To believe I can run a faster race by crunching numbers sitting at my computer is probably nothing more than wishful thinking. Regardless, it was enjoyable to explore this data, and I hope I presented some novel ways to analyze marathon race data.

I’ll close out with an animation I made to visualize the results. The Close Beat (Green) and Close Miss (Red) runners running around the course:

Race Animation

Race Results

I ended up as a “Close Beat” with a finishing time of 3:59:20!

The first half came in at 01:56:43. Around 20 miles (~30km split below), I started to get cramps in both legs. At that point, I did the math of the pace I needed for the rest of the race to break 4 hours and adjusted to that. Here are my splits:

Race Splits

Overall, my times ended up being pretty close to my plan of running the first half slightly under 2 hours, and then focusing on slowing down as little as possible. I’m pretty happy with my pacing up until the cramping started. I think better hydration and fueling could have avoided that.

Nonetheless, it was an amazing time running around Chicago and I look forward to doing more races in the future!

Race Finishing with Medal
After crossing the finish line. A lot more sore than I look.

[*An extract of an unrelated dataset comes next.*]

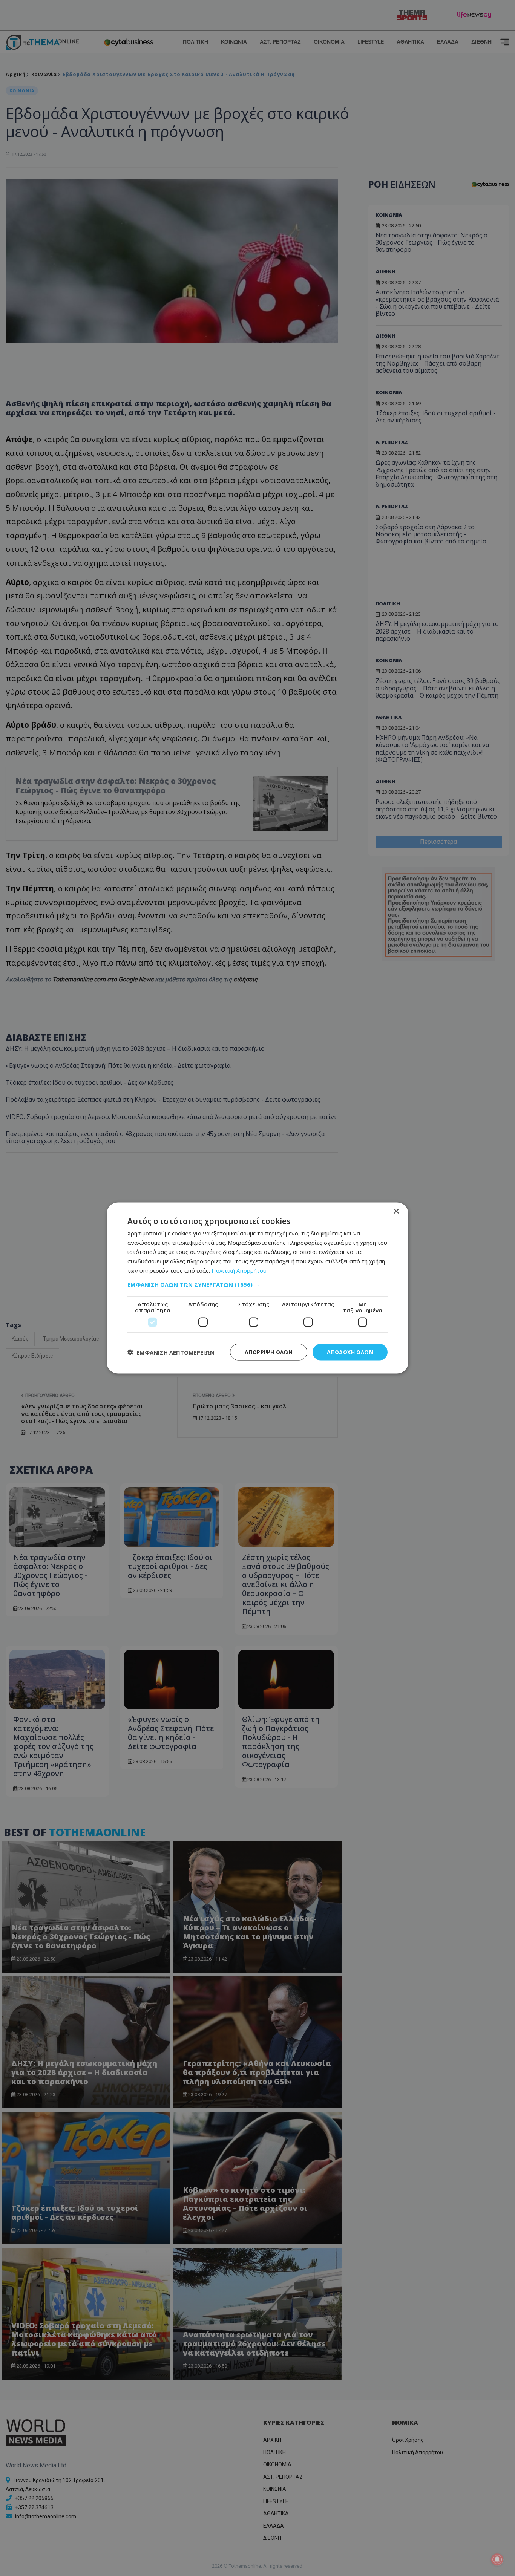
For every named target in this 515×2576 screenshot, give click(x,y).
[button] (257, 1284)
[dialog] (257, 1288)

  1. In Chicago, like many other marathons, you are assigned a starting time based on your self-selected estimated finish time. The dataset doesn’t contain this data, but I did have the time of day each runner started, which likely could be used to reverse out what starting corral a runner was a part of. I chose not to do this because I figured it was less generalizable to other marathons than the close beat / close miss method. ↩︎